Questa non è, badate bene, sfiducia nella scienza economica: tutt’altro. È piuttosto estrema fiducia nel segno delle previsioni, derivante principalmente dalla teoria economica, mista a un sano principio di prudenza scientificamente inteso. Qualche numero è certamente meglio di nessun numero, ma laddove gli errori di stima sono importanti, e soprattutto sistematici, fornire uno scenario è il massimo che ci si possa attendere. Per la palla di cristallo, in campo economico, meglio rivolgersi ai tanti guru che, di tanto in tanto, pretendono di poter stimare, in modo consistente, i trend futuri di produttività, partecipazione al lavoro, e tasso di risparmio.

Ciò che, invece, gli esercizi empirici più seri e più legati alla teoria economica prevalente mostrano, come nel caso del paper del National Bureau of Economic Research, è che gli effetti negativi del cambiamento della struttura demografica sulla crescita del reddito pro-capite sono tutti da dimostrare. Ipotizzando un pattern di consumi e risparmi, lungo il ciclo di vita degli operatori economici, immutato rispetto ad oggi, gli autori stimano che il tasso di partecipazione al mercato del lavoro diminuirà in tre quarti dei paesi del mondo considerati nell’analisi.
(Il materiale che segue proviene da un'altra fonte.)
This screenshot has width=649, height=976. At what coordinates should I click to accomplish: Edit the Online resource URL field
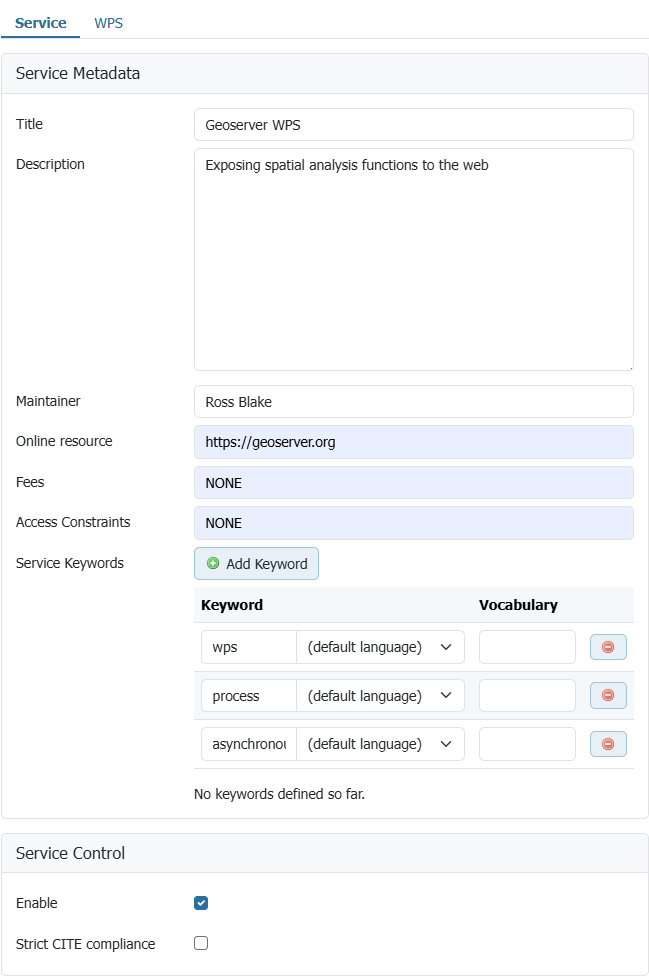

Il tasso medio fra i paesi sarà di 5 punti percentuali più basso di oggi, il che non è poi un’enormità.

Se a questo si aggiunge che, come già ricordato, la teoria economica suggerisce che i lavoratori cambieranno i loro comportamenti di offerta di lavoro, per adattarsi a vite più lunghe, e che il trend secolare di aumento di partecipazione delle donne continuerà sui ritmi sperimentati negli ultimi decenni, gli autori stimano che l’effetto finale potrebbe addirittura essere positivo: il tasso di partecipazione totale sarà, perciò, più elevato di circa 3 punti percentuali, nonostante la demografia sfavorevole. Lo stesso si può dire del tasso di risparmio e del tasso di crescita del prodotto pro-capite, che non subirebbe consistenti cambiamenti, in caso di mutamenti nelle scelte di consumatori, lavoratori e imprese.

La lezione da trarre da questo excursus fra demografia ed economia, insomma, è che, per prevedere i trend futuri, o ci si affida alla statistica, o il rischio è quello di restare dei piccoli cani di Pavlov che continuano a salivare al suono della campana, senza che il cibo della “verità scientifica” arrivi mai, in effetti, ad essere assaggiato e digerito. In un paese come l’Italia, allergico storicamente alle discipline scientifiche e alla matematica, questo è un insegnamento chiave per tutti coloro che hanno a cuore la correttezza delle informazioni e l’avanzamento della conoscenza nella nostra società.